Article Collection & Enrichment Pipeline on Apache Airflow 3
A media-monitoring / data-orchestration platform
Overview
A data collection and enrichment pipeline built on Apache Airflow 3 that ingests articles from multiple sources for client subscriptions, deduplicates them, enriches them with metadata, and persists them to PostgreSQL.
The Challenge
A media-monitoring platform must continuously pull content from many upstream providers, normalize and deduplicate it at scale, enrich it, and make it queryable, while supporting point-in-time recovery and reprocessing when matching rules or enrichment logic change.
What We Built
A multi-stage DAG flow, SUBSCRIPTION_DISPATCHER → DATA_COLLECTOR → JOURNAL → ENRICHMENT → LEDGER → VAULT, implemented across dozens of DAGs including enrichment v2, journal/ledger stages, Firestore subscription sync, LexisNexis ingestion, broadcast handling, partition maintenance, archive reprocessing, backfills, and retry-of-failed-runs. The design is S3-centric: all intermediate data lands in S3/GCS (or a mock store for local dev) with TTL cleanup and immutable archives enabling point-in-time recovery and reprocessing. Batch processing runs 500 articles per batch via CeleryExecutor with Redis, and Airflow 3’s new DAG Processor / API Server / Triggerer split is used explicitly. Structured task logs and custom metrics flow to Google Cloud Logging and Monitoring; OpenAI is used for transcript cleaning.
Technologies & Approach
Apache Airflow 3.1 on Python 3.11, distributed via Celery + Redis, containerized with Docker Compose. Google Cloud providers (Storage, Logging, Monitoring) plus Firebase Admin for Firestore access. A “mock mode” lets the entire pipeline run locally without AWS/GCS dependencies.
Outcome / Impact
Acts as the backbone that feeds the platform’s downstream matching, API, and dashboard layers.
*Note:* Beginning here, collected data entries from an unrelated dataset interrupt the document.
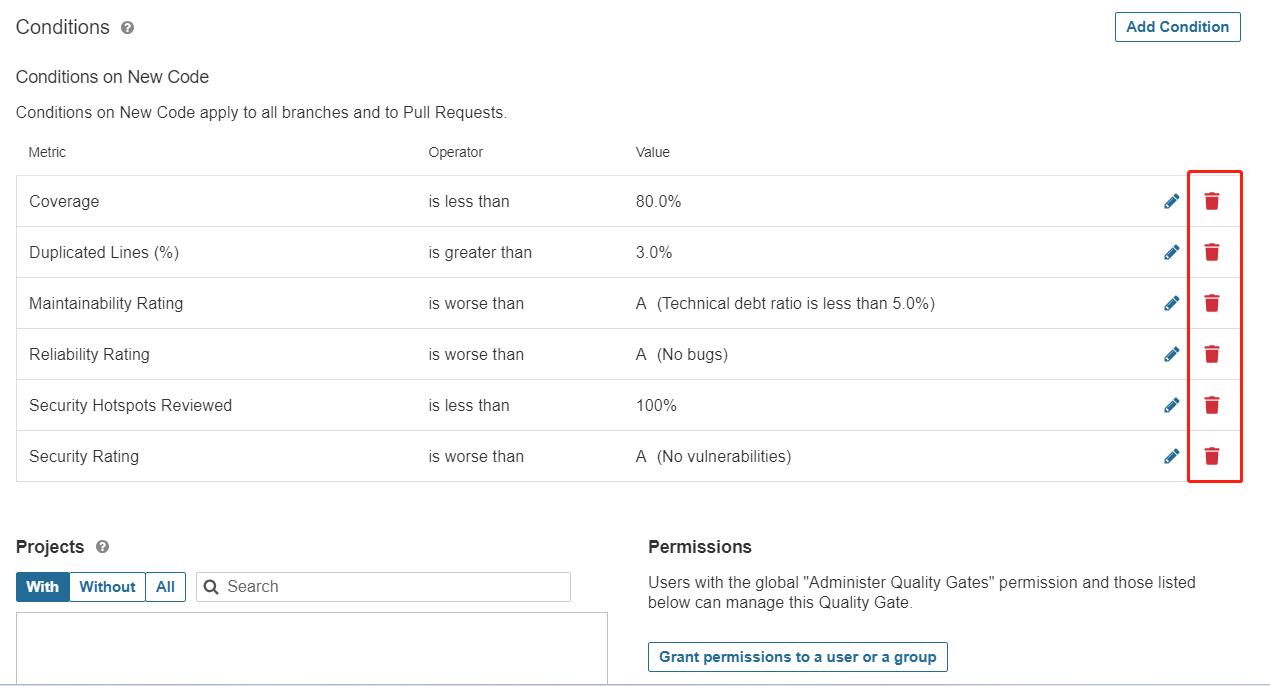1270x686 pixels.
Task: Edit the Security Hotspots Reviewed condition
Action: coord(1172,405)
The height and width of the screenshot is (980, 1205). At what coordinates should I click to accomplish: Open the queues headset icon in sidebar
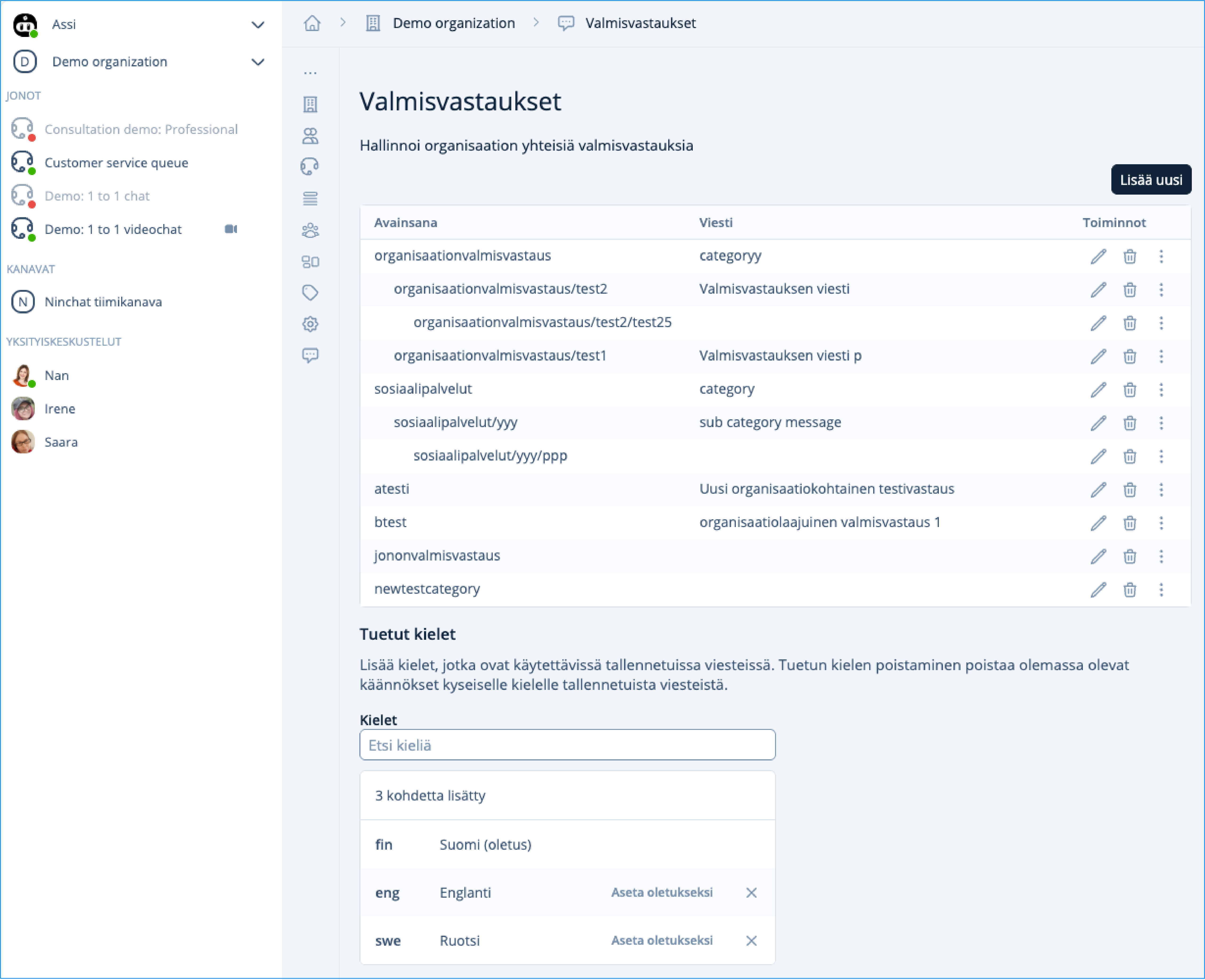coord(310,167)

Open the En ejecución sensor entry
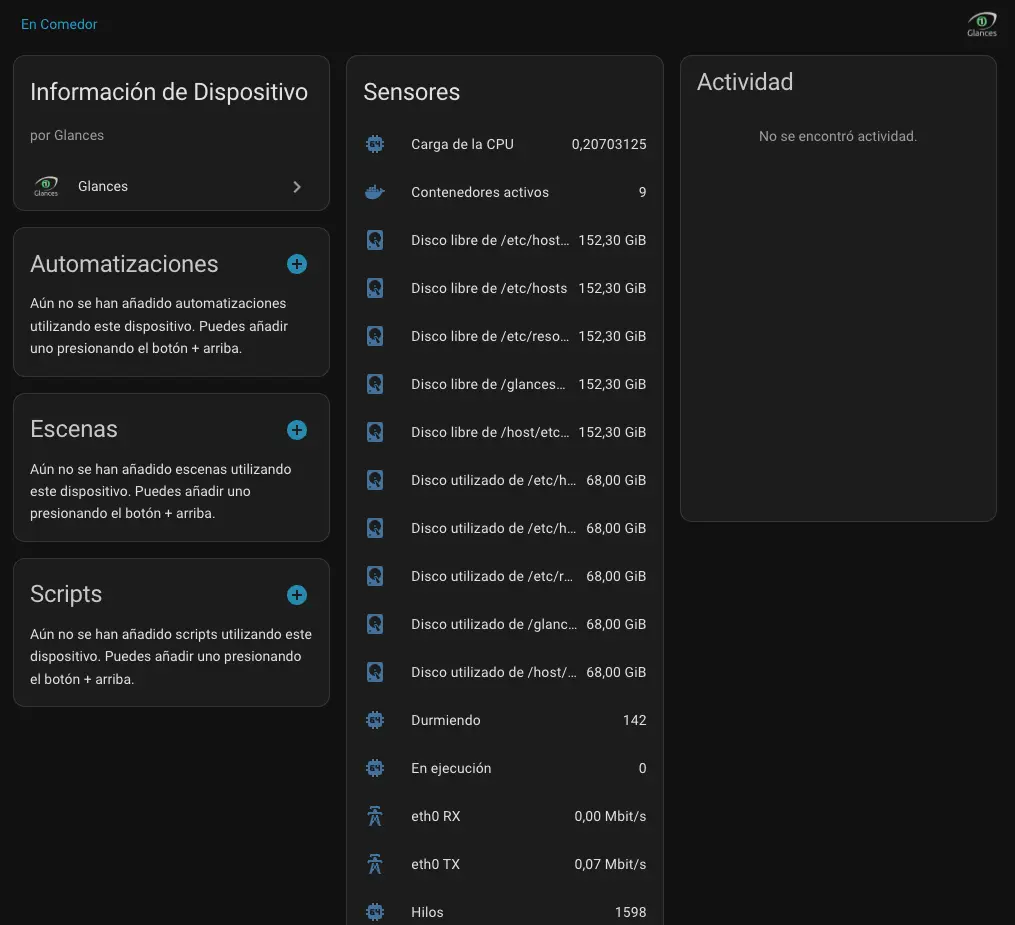pos(451,768)
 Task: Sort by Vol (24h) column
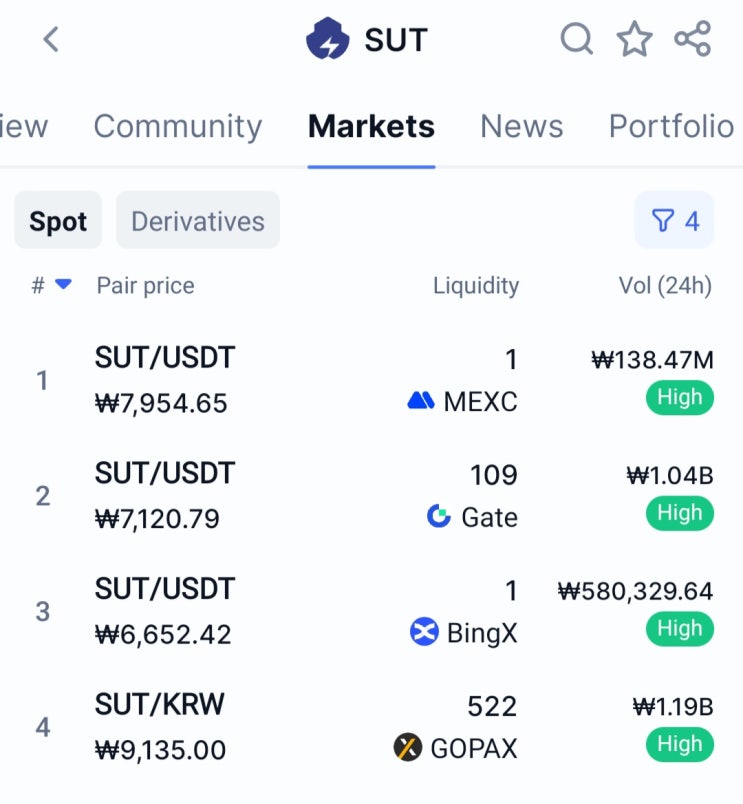point(665,286)
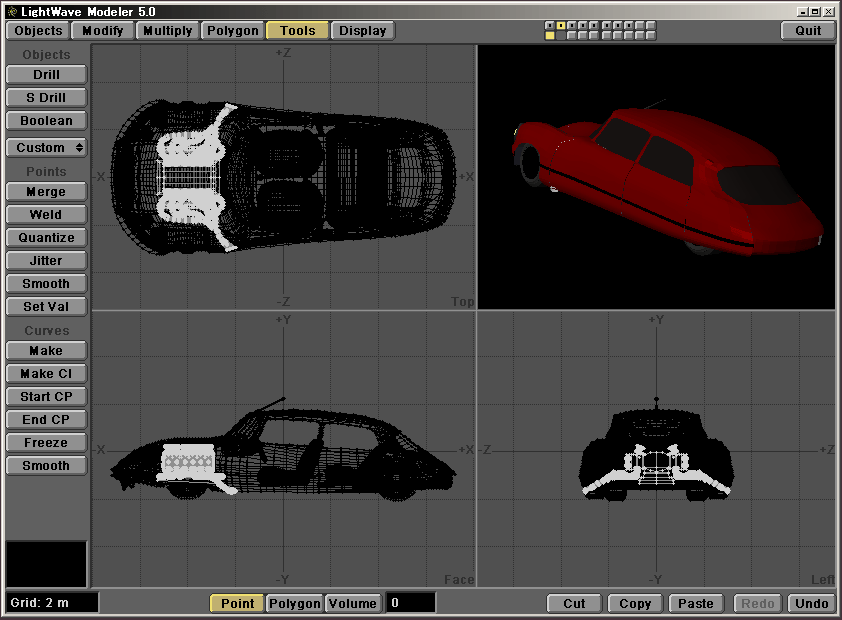Choose Polygon selection mode in bottom bar
Screen dimensions: 842x620
(x=294, y=603)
The immutable-archive and reprocessing design makes it possible to re-run enrichment and matching safely as rules evolve.
Capabilities Demonstrated
- Production-grade orchestration on Apache Airflow 3
- S3/GCS-centric immutable data lake with TTL and reprocessing
- Distributed batch processing with Celery + Redis
- Multi-source ingestion (incl. LexisNexis, broadcast, scientific grantees)
- Cloud-native observability (structured logging, custom metrics)